La bataille de Diên Biên Phu a déjà fait couler beaucoup d’encre, de nombreux livres ont été écrits sur la bataille décisive de la guerre d’Indochine. Le réalisateur Pierre Schoendoerffer connaît très bien le sujet puisqu’il a lui-même participé à la bataille, en tant que caméraman pour le service cinématographique des armées. L’un de ses fils, Ludovic Schoendoerffer, joue son rôle dans le film.

Tourné au Viêt Nam avec la participation de l’armée vietnamienne, qui a fourni de nombreux figurants, le film ne comporte pas d’anachronismes sérieux comme on peut souvent en voir dans certains films de guerre. Les matériels et les uniformes français de la guerre d’Indochine provenaient des stocks américains de la Seconde Guerre mondiale, la représentation a été fidèlement reproduite pour le tournage. Pour l’occasion, trois véritables avions Dakota DC3 ont été achetés aux États-Unis et transportés, par bonds successifs et grâce à des réservoirs supplémentaires, sur les lieux du tournage. Les armes individuelles, les véhicules à roues et la présence d’un pont Bailey traversant la Nam Youm, sont à l’image de ce qui existait à Diên Biên Phu en 1954. Les dix chars M24 Chaffee de l’escadron blindé qui se trouvait sur place en 1954, sont représentés par quelques M60 Patton maquillés, issus des anciens stocks de l’armée du Sud Vietnam vaincu en 1975 et rattaché au Viêt Nam actuel.
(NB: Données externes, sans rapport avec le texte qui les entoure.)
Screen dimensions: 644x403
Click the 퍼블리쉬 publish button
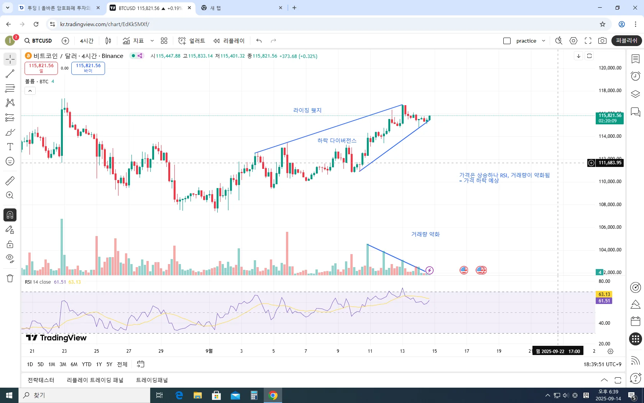pos(626,41)
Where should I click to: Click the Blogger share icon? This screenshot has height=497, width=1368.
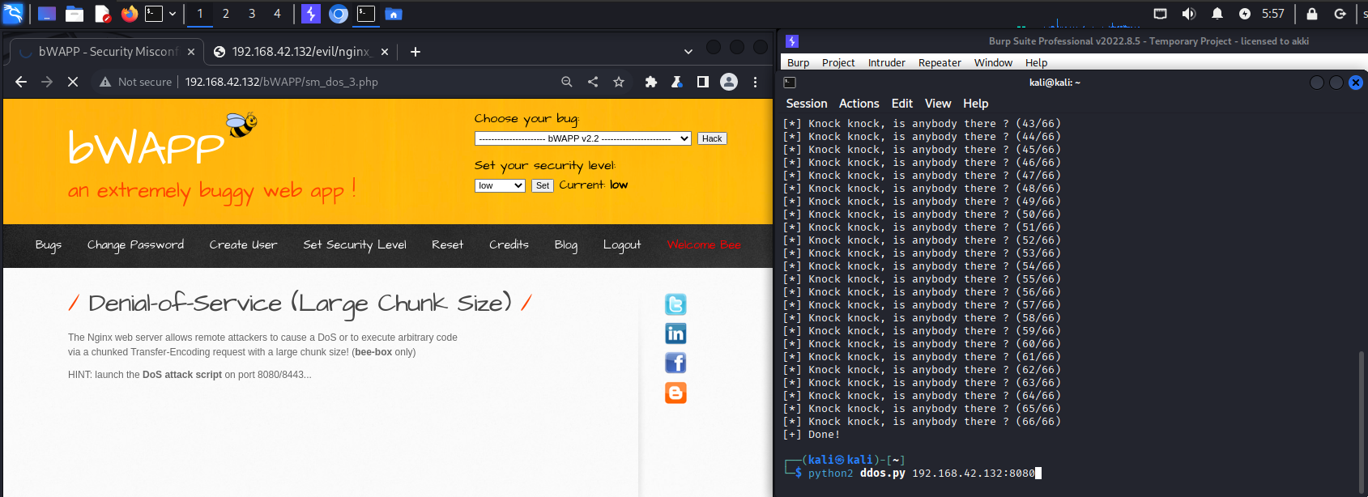(675, 393)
Un véritable effort a également été consenti pour reproduire une partie des tranchées, et même les dessus du poste de commandement de la place (PC GONO). Le champ de bataille a été reconstitué dans un site « vierge » ressemblant plus au Di ?n Biên Phu de 1954 qu’à l’actuel, très urbanisé.

L’Opéra de Hanoï
Les scènes du film se déroulant à Hanoï ont réellement été tournées dans l’ancienne rue Paul Bert, près du pont Long Biên, ancien pont Doumer, l’un des symboles de l’ancienne présence française au Viêtnam. Des scènes ont également été tournées dans et devant l’opéra de Hanoï. Enfin, des scènes ont été tournées à l’aéroport de Gia Lâm, non loin de Hanoï, aéroport d’où se sont effectivement envolés vers Diên Biên Phu les parachutistes pendant la bataille.

Le film présente une série d’évènements et d’actions individuelles, souvent anonymes, relatés dans la littérature abondante consacrée à la bataille, ou issus des souvenirs directs du réalisateur. Pour les besoins du montage, ils ont été réunis et attribués à quelques acteurs.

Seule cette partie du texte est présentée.